# Data provided:

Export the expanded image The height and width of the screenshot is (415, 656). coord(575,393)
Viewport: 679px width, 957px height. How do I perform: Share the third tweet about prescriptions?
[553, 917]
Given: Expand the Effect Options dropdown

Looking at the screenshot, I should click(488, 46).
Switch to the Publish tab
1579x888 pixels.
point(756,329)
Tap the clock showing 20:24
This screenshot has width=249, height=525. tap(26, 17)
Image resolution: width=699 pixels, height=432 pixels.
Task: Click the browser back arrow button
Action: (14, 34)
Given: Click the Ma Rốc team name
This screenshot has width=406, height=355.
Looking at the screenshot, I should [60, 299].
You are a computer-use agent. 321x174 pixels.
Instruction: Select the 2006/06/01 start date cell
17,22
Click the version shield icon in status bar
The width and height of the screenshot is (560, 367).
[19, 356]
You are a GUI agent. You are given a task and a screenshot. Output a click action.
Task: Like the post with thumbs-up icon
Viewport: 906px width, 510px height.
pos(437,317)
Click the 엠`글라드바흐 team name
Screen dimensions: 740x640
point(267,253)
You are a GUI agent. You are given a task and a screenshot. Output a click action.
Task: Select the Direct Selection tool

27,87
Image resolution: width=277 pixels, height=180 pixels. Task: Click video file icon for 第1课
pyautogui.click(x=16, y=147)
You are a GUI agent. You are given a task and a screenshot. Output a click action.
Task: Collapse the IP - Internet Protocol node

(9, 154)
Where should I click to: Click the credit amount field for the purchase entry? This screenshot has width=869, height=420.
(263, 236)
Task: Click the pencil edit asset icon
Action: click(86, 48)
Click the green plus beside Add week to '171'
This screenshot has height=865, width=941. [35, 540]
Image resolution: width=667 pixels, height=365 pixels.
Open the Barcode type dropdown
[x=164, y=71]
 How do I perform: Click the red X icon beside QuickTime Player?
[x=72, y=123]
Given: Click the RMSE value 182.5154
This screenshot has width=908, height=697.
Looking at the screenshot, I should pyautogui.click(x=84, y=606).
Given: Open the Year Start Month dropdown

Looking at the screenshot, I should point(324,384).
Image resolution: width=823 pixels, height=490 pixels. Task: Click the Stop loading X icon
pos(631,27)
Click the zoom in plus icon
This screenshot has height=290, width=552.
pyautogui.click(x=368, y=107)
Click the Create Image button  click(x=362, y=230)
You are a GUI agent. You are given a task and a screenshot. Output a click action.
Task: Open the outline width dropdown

# What you have to do:
Apply a filter to the listing above so that only lines with "team" are kept, and copy those lines.

# Task solution:
Given: Click the Ma Rốc team name
Click the 엠`글라드바흐 team name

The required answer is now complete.